TEXT UNDER STUDY.
/---
By GlobalData Retail 29 Jan 2021 (Last Updated January 29th, 2021 09:33)

M&S is too late to the game with its foray into brand partnerships
For this brand partnership strategy to have a noticeable impact on M&S’ clothing sales, it should have been introduced years ago as the competition is now very strong. Credit: Simon Vayro/Shutterstock.

M&S has finally realised the benefits that third-party brands could bring to its floundering clothing division as it expands its partnerships to include Joules, Seasalt, Hobbs and Phase Eight, as well as the purchase of Jaeger, but this is years too late. In a recurring theme for M&S, other retailers have pipped it to the post and reaped the benefits of having a wide range of brands online, namely ASOS and Next. In fact, all four new brands are available on Next’s website, minimising the benefits this strategy can bring to M&S, with only Seasalt and Joules to be stocked in M&S stores.

Some of these new brands have the potential to help boost the company’s fortunes, notably, Nobody’s Child and Ghost, both of which will attract a new, younger shopper to M&S with their stylish dresses and modern, feminine prints (though hardly in demand during lockdown), especially Nobody’s Child given its focus on sustainability. Though the collaboration with Ghost focused on unique styles exclusive to M&S, which should have helped to drive sales, Nobody’s Child’s younger shoppers are more likely to purchase the brand from ASOS as it has a better online proposition and is more of a destination for that demographic. These two brands are only available on M&S’ website but stocking these brands in stores would have more impact as it would boost customer awareness and bring a new spark to M&S’ often drab stores. This would also benefit shoppers by giving them somewhere to try the brands’ products on and test the quality of items, as currently, Nobody’s Child is an online pureplay and Ghost only has one physical location. Though the addition of lifestyle brands Joules and Seasalt will give some excitement to M&S’ stores and draw in new shoppers, Joules’ strength lies in its own online offer and both are already stocked by rivals Next and John Lewis & Partners.
\---
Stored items
/---
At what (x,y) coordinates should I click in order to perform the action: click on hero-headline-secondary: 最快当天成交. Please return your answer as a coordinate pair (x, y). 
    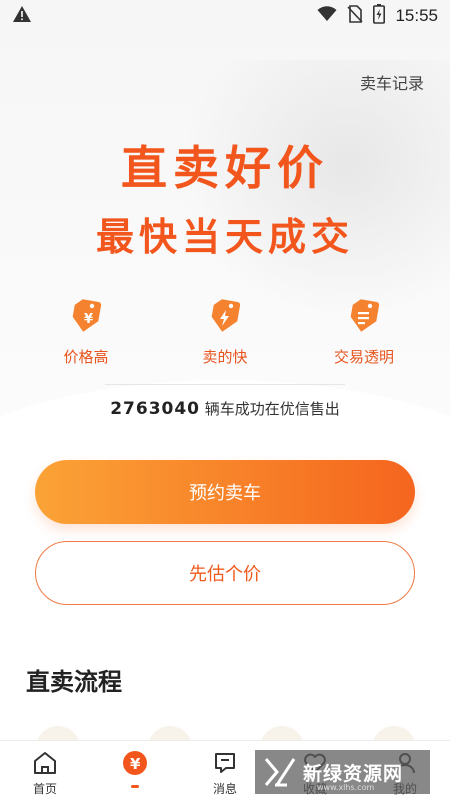
    Looking at the image, I should click on (224, 237).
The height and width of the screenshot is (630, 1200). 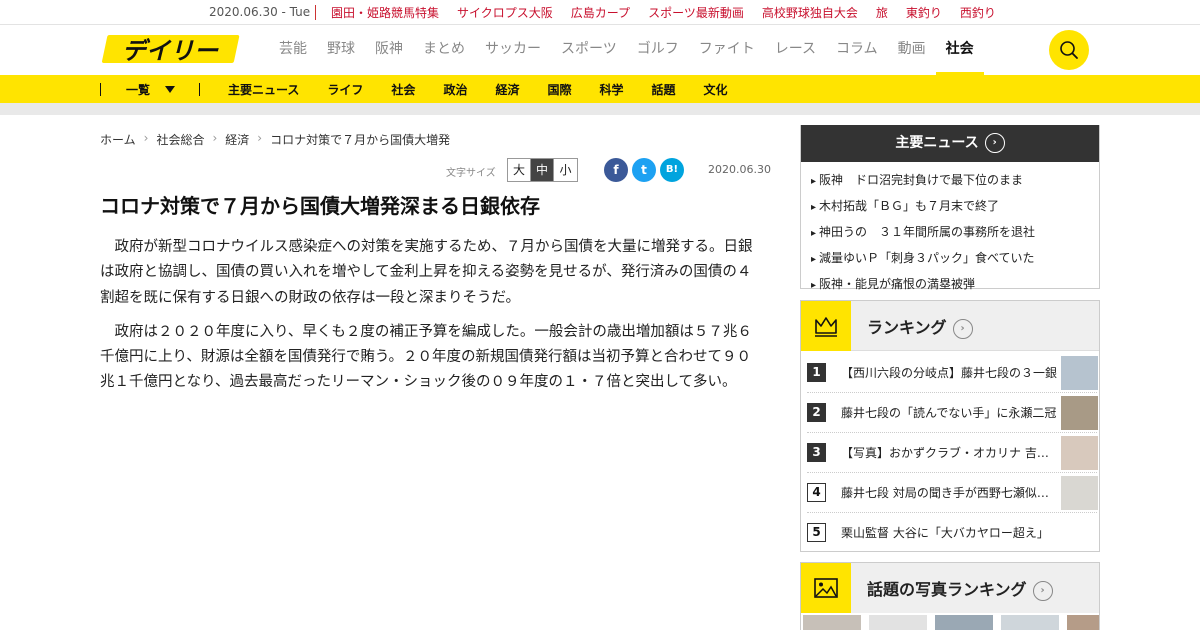 What do you see at coordinates (170, 90) in the screenshot?
I see `chevron-down-icon` at bounding box center [170, 90].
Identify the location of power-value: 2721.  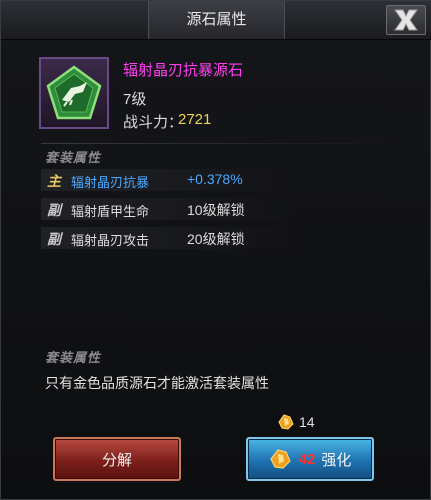
(195, 120).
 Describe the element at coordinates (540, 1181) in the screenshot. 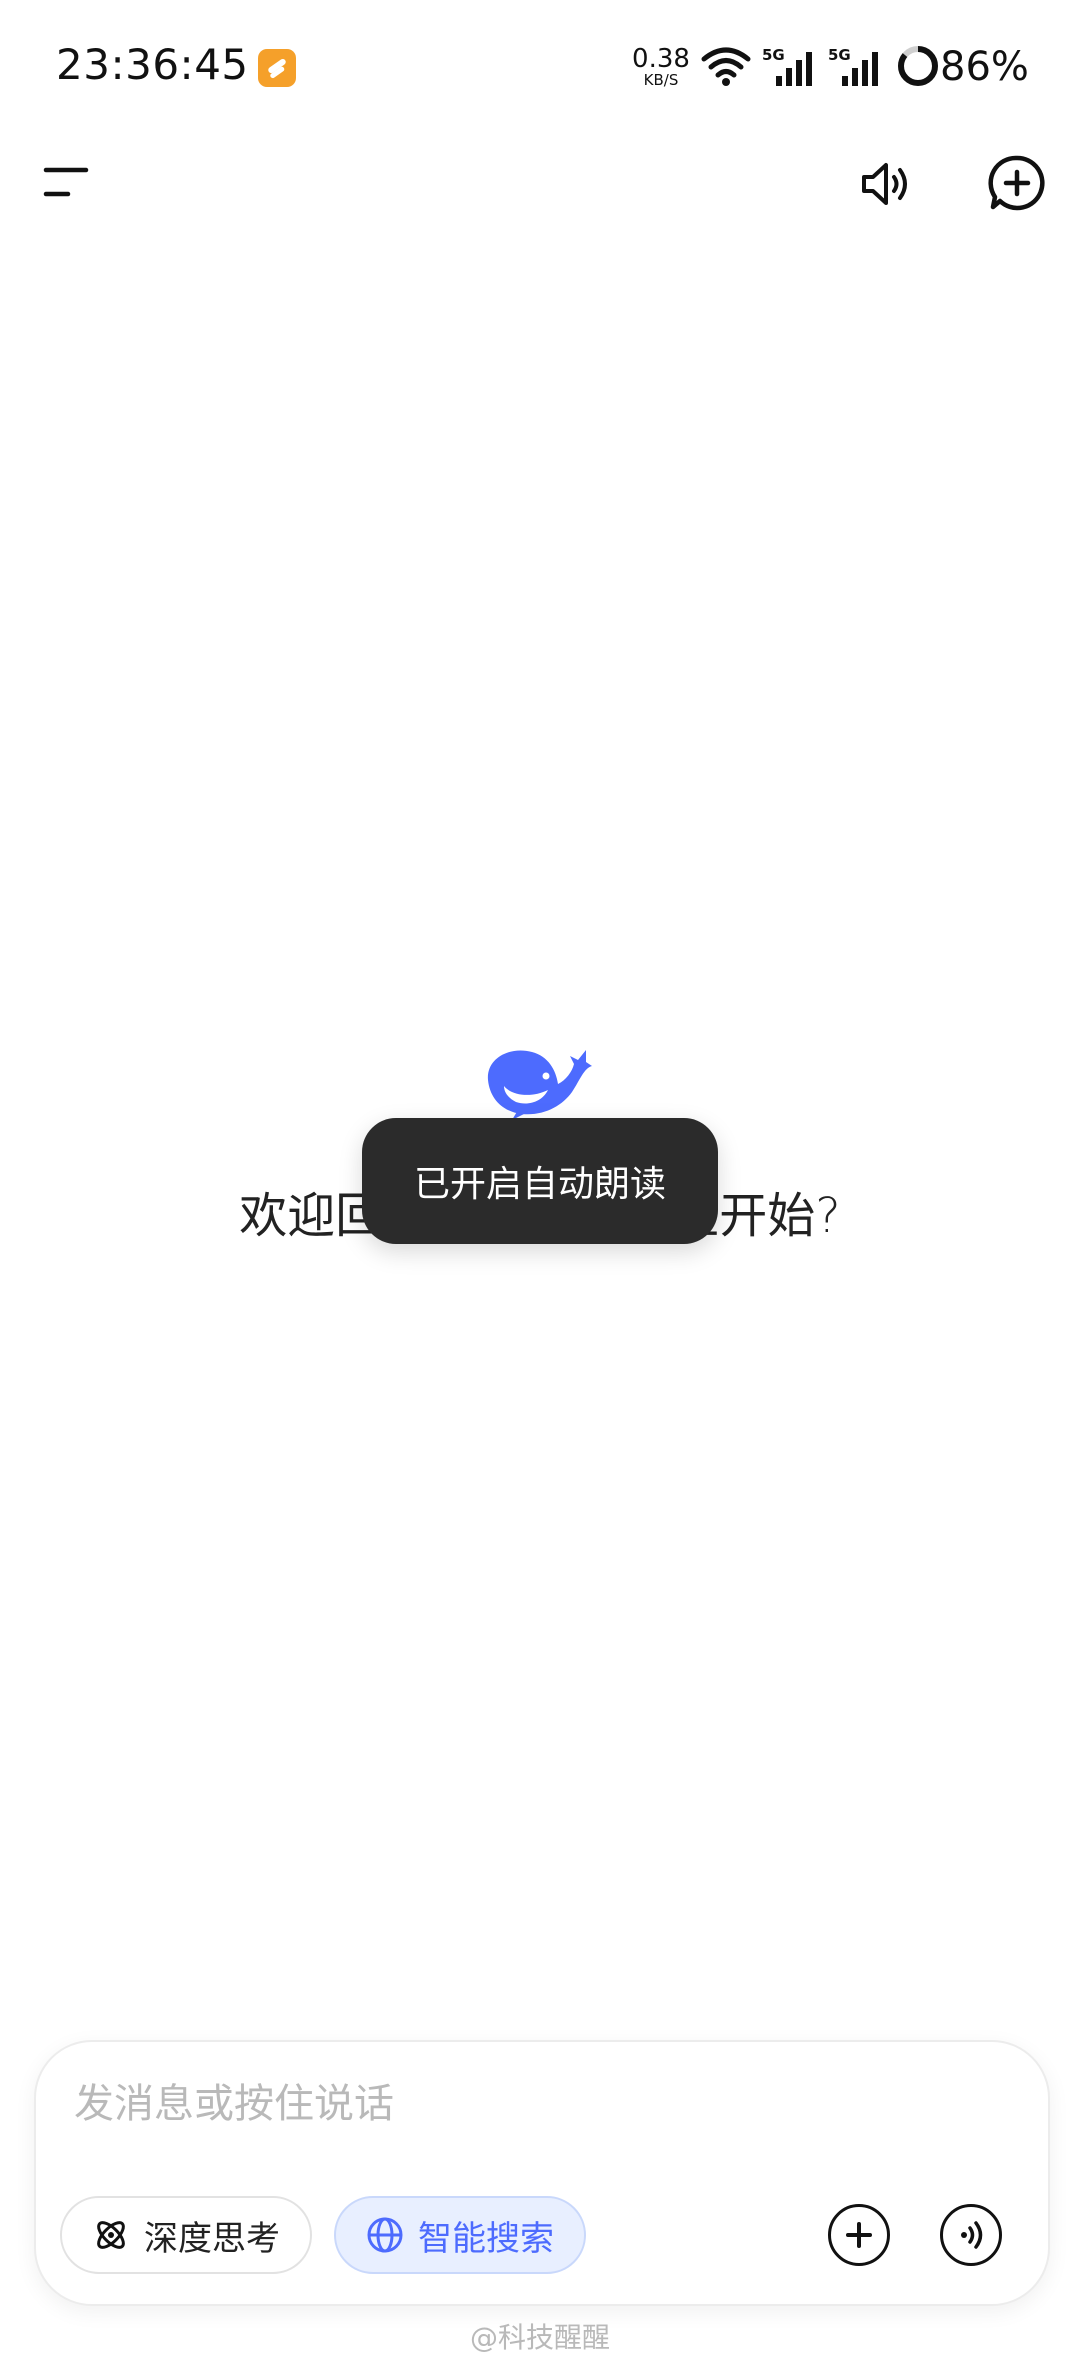

I see `auto-read-toast: 已开启自动朗读` at that location.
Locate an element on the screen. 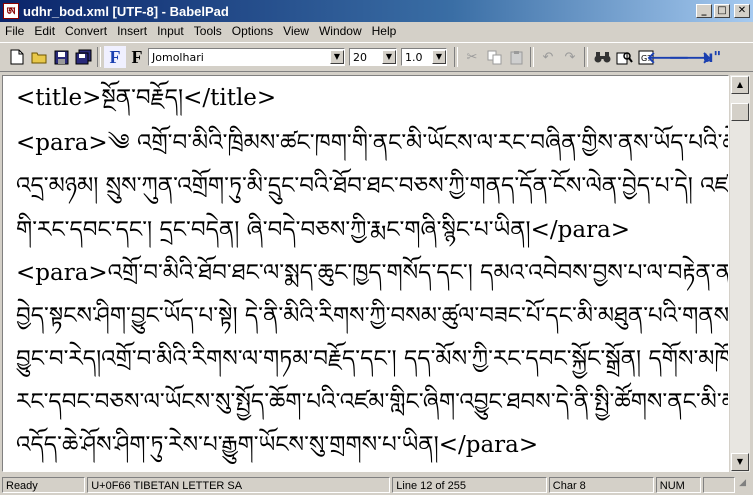 Image resolution: width=753 pixels, height=495 pixels. redo-icon: ↷ is located at coordinates (570, 57).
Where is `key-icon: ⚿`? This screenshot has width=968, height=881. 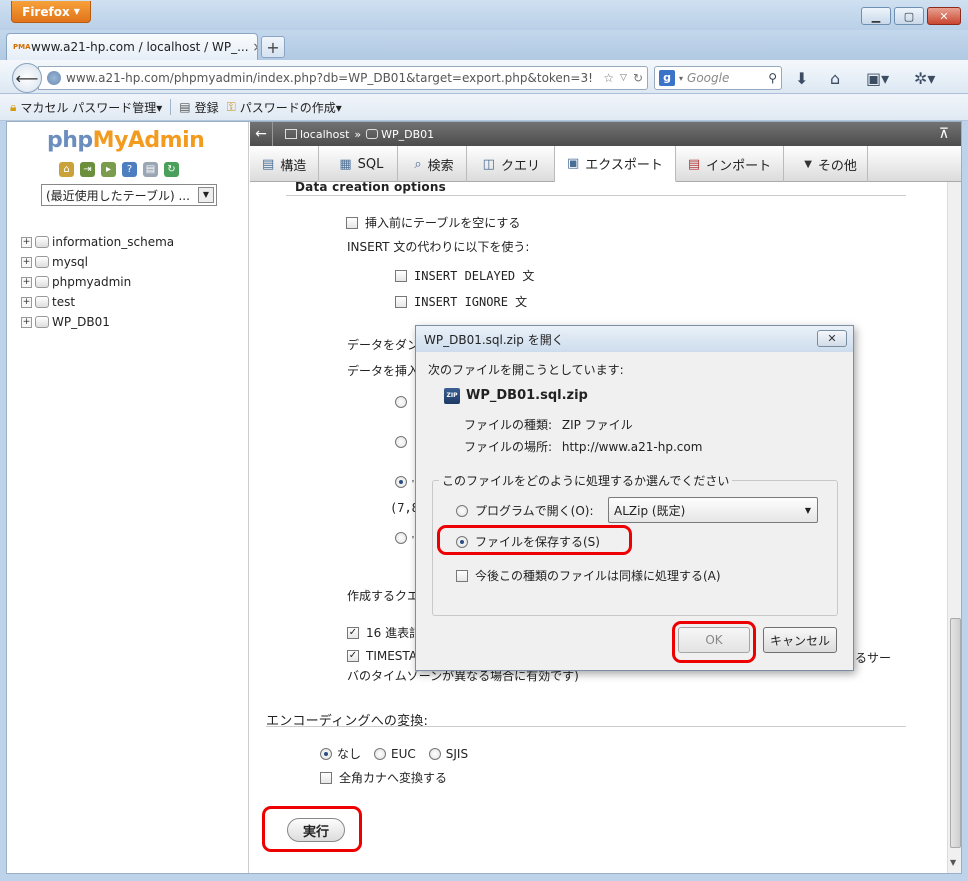 key-icon: ⚿ is located at coordinates (231, 106).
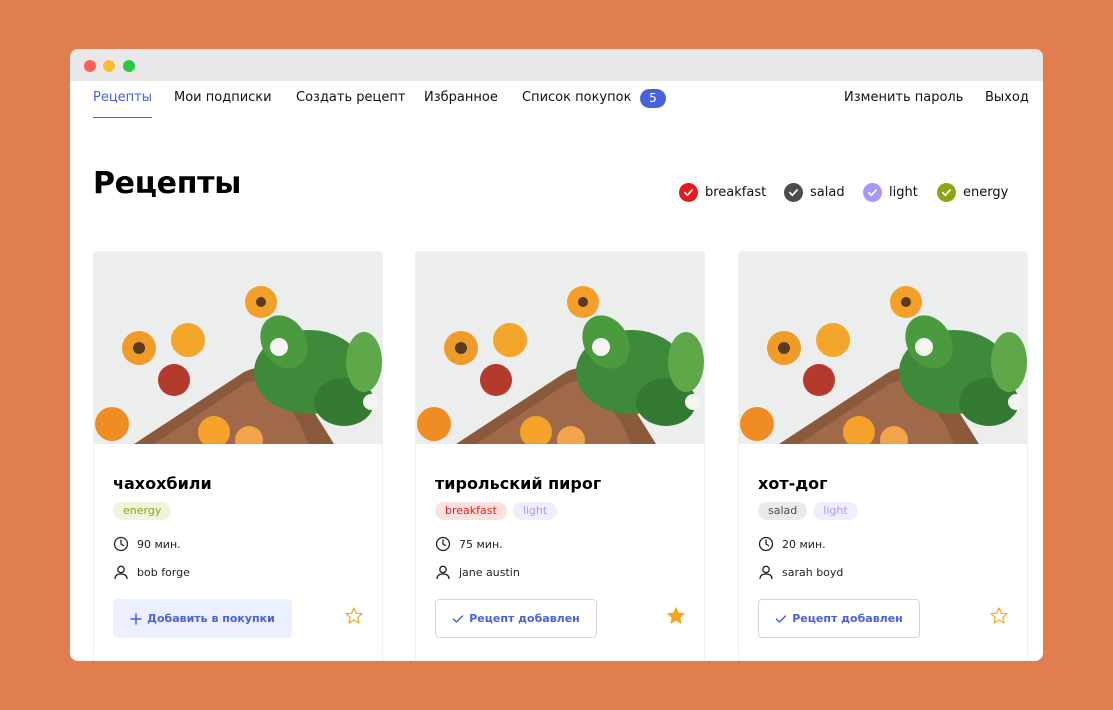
\---
ASSIGNMENT 1. Using the article on M&S brand partnerships, state whether each statement agrees with it: (a) All four new brands are sold on Next's website. (b) Nobody's Child and Ghost are stocked in M&S stores. (c) Ghost has several physical locations. For each, answer yes or no and quote the deciding words of the article.
ASSIGNMENT 2. Continue the article on M&S brand partnerships, picking up after its final sentence.

TASK ANSWER 1.
(a) Yes: "all four new brands are available on Next’s website"
(b) No: "These two brands are only available on M&S’ website"
(c) No: "Ghost only has one physical location"

TASK ANSWER 2.
Hobbs and Phase Eight will do little to provide a much-needed boost to M&S’ clothing sales, with their core customers a similar demographic to that of M&S, their premium prices and more formal styles out of favour in the current climate, and their lack of a unique, compelling product offer. The future success of M&S’ purchase of Jaeger is also dubious for the same reasons, and the brand will be costly to turn around. M&S should review Jaeger’s pricing architecture to make it more affordable and in line with M&S’ prices while creating more exciting designs with sustainable fabrics will help boost brand appeal.

For this brand partnership strategy to have a noticeable impact on the company’s clothing sales, it should have been introduced years ago as the competition is now very strong. When shoppers look for branded clothing online their first ports of call are ASOS and Next, and M&S’ digital offer cannot compete with these players as it is still playing catch-up. Nobody’s Child and Ghost are the standouts in its current brand offer, and for this strategy to be fruitful more players like this need to be launched and showcased by the retailer both instore and online. Players with little presence elsewhere would provide the best results, but these are in short supply, with ideal, trendy brands such as Sosandar and Hush already sold by M&S’ rivals.